List of tasks »
(1) Answer these about the Kamal-ol-Molk lot page:
(a) What are the dimensions of the painting?
(b) In what year did the present owner acquire it?
(c) During which period did portrait painting emerge as a subject in Iranian art?
(2) Reproduce the Kamal-ol-Molk lot page from "2,000 - 3,000" to "in Iranian art.".

30    Mohammad Ghaffari (Kamal-ol-Molk) (1848-1940)

List Of Lots

More Info

Art Title : Portrait of Fakhr-ol-Molk Ardalan

Signed: “Mohammad 1327” in Farsi (lower left)
oil on canvas
60×51 cm
Executed in: 1909

Provenance:
Acquired from Fakhar-ol-Molk Ardalan's family by the present owner in 2015.

Estimated

2,000 - 3,000 Million IRR

Price realized

2,600,000,000 IRR

About Art Work

The work of Mohammad Ghaffari, known as Kamal-ol-Molk, a pioneer of Iranian naturalist painting, marks the beginning of a new chapter in Iranian art.

Since the start of the last century and with the advent of Kamal-ol-Molk’s modernist experiments, the symbolic and mythological approach in painting has been replaced by a modern approach as a representation of nature and the objective world. The latter has become an undeniable reality of Iranian art ever since. Thus representational – naturalist or realist – painting captured the arena of Iranian visual arts in a way that the concept of painting, in a general sense, amounted to re-creation of the real world the way photography did, while the purpose of Iranian traditional painting has been to create imaginary pictures and a mythical world. Kamal-ol-Molk’s great legacy was a harbinger for a new era in Western style painting.

Portrait painting, as a fascinating subject in Iranian art, emerged during the Safavid period. Subsequently, it changed the traditional media of paper and watercolor to canvas and oil during the Qajar period. Early portrait paintings presented an ideal view of a painter of an image or a mythological figure so that many of them bore little resemblance to reality, serving as a purely imaginary icon. Toward the middle of the Qajar rule and with the introduction of Western paintings that were mainly brought to Iran by Iranian rulers or presented by Western ambassadors to Iran, production of fabric with portrait designs, invention of the printing machine, visits of the Qajar kings to Europe, and the introduction of photography in Iran, portrait painting (as the work on display) imitated Western painting to approach Realism.

The astonishment of Nasereddin Shah and Mozafareddin Shah at the realist paintings and sculptures that they saw in European museums led to their support of representational painting, especially portrait painting, later on. This, in turn, led to fundamental changes in indigenous aesthetics in general. Such developments in the visual culture effected the appearance of portrait painting of rulers, courtiers, and Qajar statesmen in the work of Kamal-ol-Molk and other naturalist painters of the Qajar and Pahlavi periods time and again.

Extracted records »

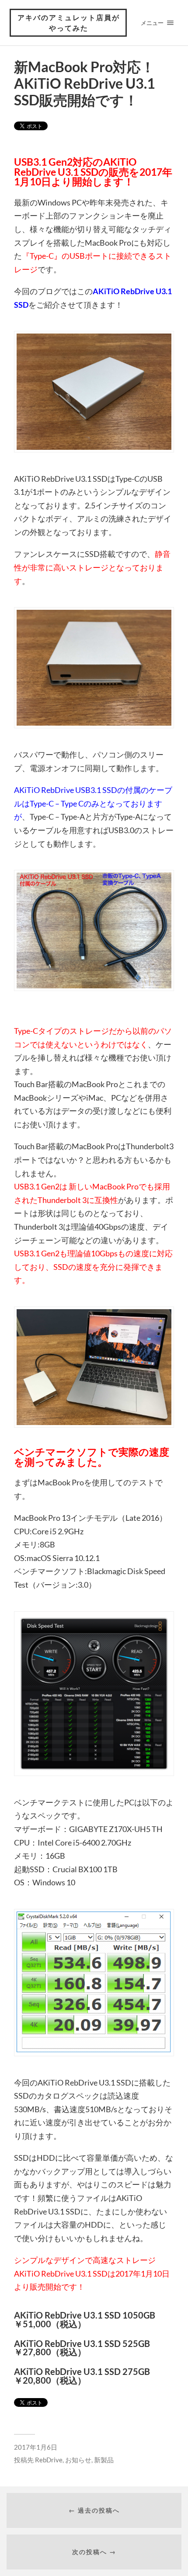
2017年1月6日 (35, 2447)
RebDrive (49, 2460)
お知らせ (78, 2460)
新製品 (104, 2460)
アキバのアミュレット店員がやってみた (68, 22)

Answers to the exercise »
(1)
(a) 60×51 cm
(b) 2015
(c) The Safavid period

(2)
2,000 - 3,000 Million IRR

Price realized

2,600,000,000 IRR

About Art Work

The work of Mohammad Ghaffari, known as Kamal-ol-Molk, a pioneer of Iranian naturalist painting, marks the beginning of a new chapter in Iranian art.